Jonny Piazzi
Jonny Piazzi

Reputation: 3784

Windows Service With WCF

I need to build an application that runs in the background and start as soon as the windows are started. I need a second application, this must be a windows forms, which provides a presentation of the status and some control to the main application.

First I started doing a Windows Service as the main app and a Windows Forms as the secondary, but I found a serious problem. How they communicate each other. So TCP was my first thought, but the firewall blocked me.

I researched and found the WCF. Apparently using WCF I can communicate between two applications without too many headaches, but I never used WCF and has two things that worry me.
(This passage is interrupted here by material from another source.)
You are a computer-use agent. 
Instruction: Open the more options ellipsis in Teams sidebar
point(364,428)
The WCF has problems with firewall? Use a Windows Service <=> WCF <=> Windows Forms is a good approach, I mean, this is not a bad practice?
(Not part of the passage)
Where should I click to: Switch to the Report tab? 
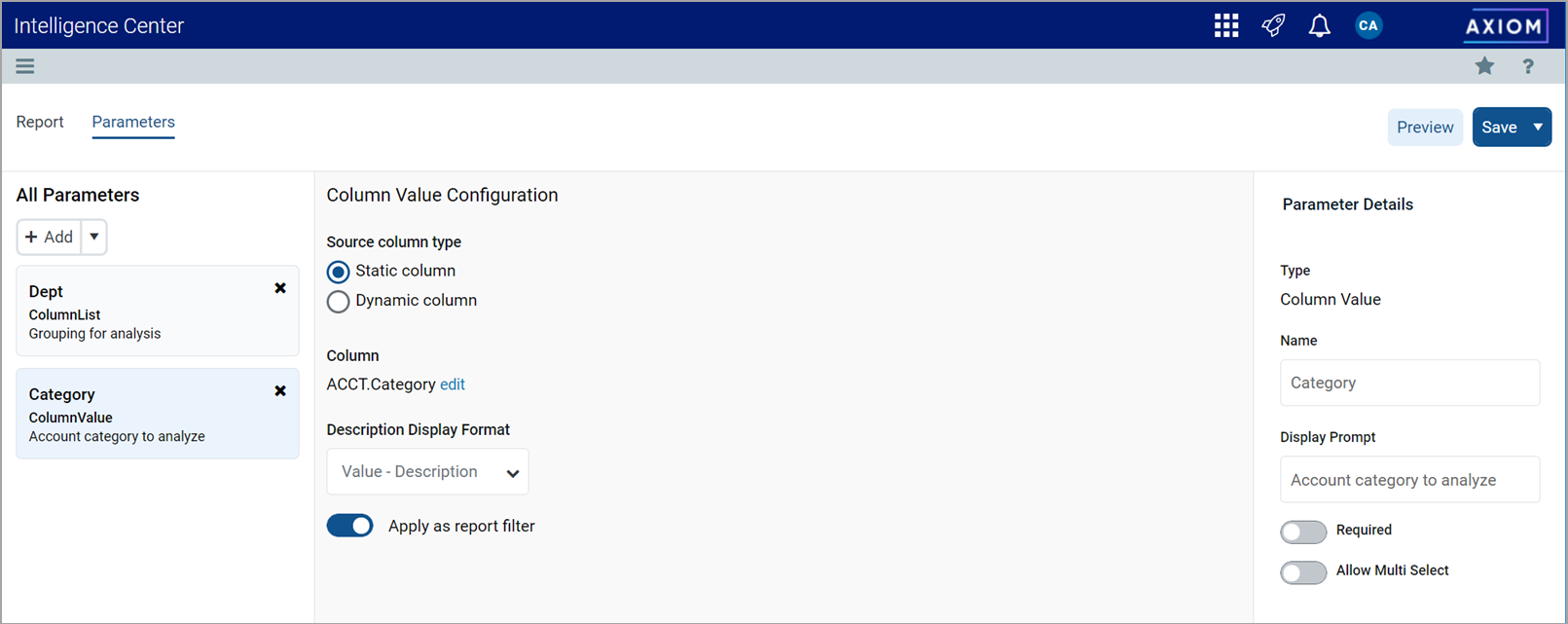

Please help me I'm very lost.

Upvotes: 1

Views: 256

Answers (2)

user1795804
user1795804

Reputation:

I've used WCF for communicating between a client and server before. I see no reason why you shouldn't be able to do this for two local applications. You should check out these two links though. They'll probably help you a lot.

Upvotes: 1

Matt Davis
Matt Davis

Reputation: 46034

Using WCF to communicate between a Windows service and a front-end application is a perfectly fine approach. I have used this approach in the past with success.

WCF is basically an abstraction layer around the transport mechanism. You define what data needs to be exchanged; WCF takes care of how to exchange the data. The really nice thing about WCF is that it turns your data exchange into formalized method calls. From your point of view, sending a status message from the Windows service to the application is as simple as making a method call. Behind the scenes, WCF serializes the message, sends it to the remote endpoint, and returns control to you when the exchange is complete.

WCF works well on the same machine or across machines. If you're on the same machine, the NetNamedPipeBinding is likely what you'd want to use. For cross-machine communication, there are a wide variety of options to choose from, including the NetTcpBinding. I've found this flow chart helpful when selecting a binding.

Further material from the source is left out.